Reproduce the data exactly and drop any pictures it holds.

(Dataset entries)
———

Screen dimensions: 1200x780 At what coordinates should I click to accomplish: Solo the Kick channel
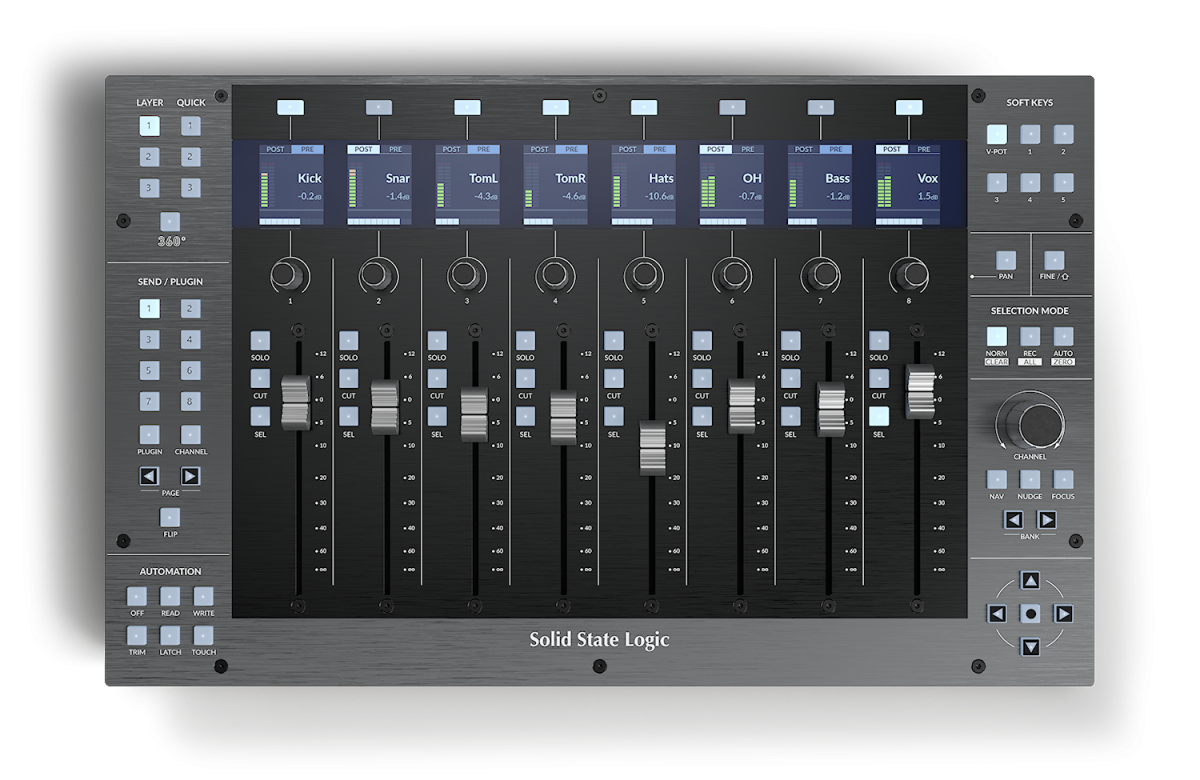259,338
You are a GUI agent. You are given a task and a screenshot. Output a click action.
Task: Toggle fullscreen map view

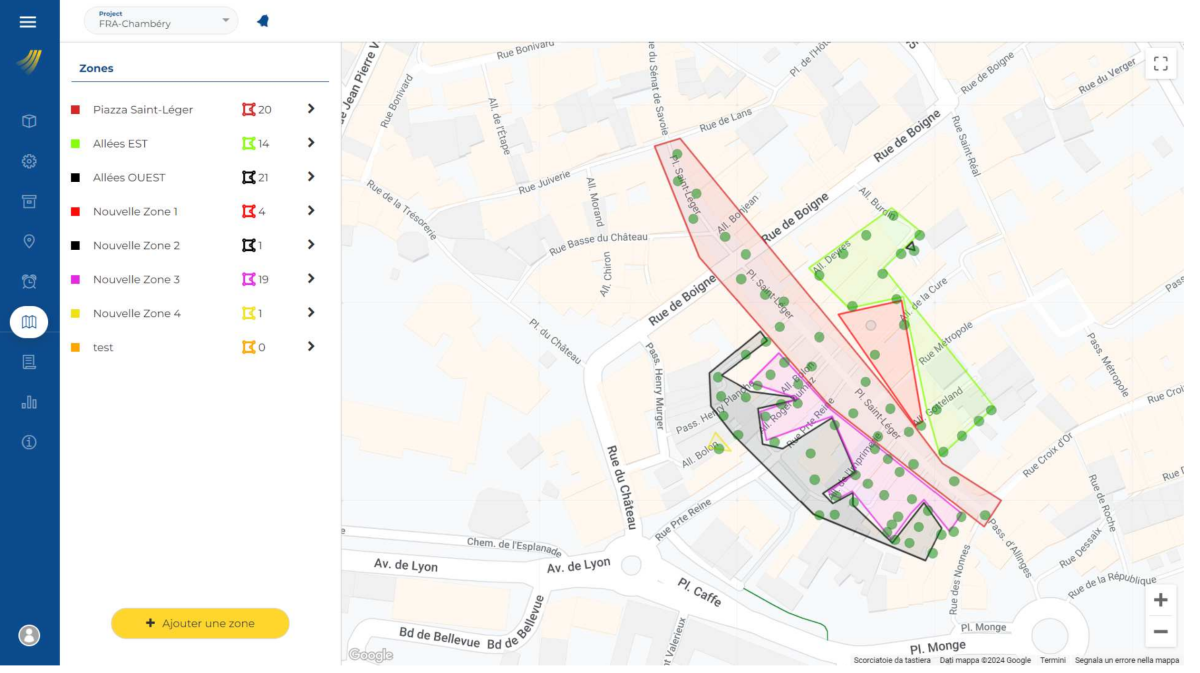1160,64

———

RESPONSE TO THIS EXERCISE:
Screen dimensions: 1200x780 At what coordinates should I click to accomplish: Solo the Kick channel
259,338
You are a GUI agent. You are given a task and a screenshot. Output a click action.
Task: Toggle fullscreen map view

1160,64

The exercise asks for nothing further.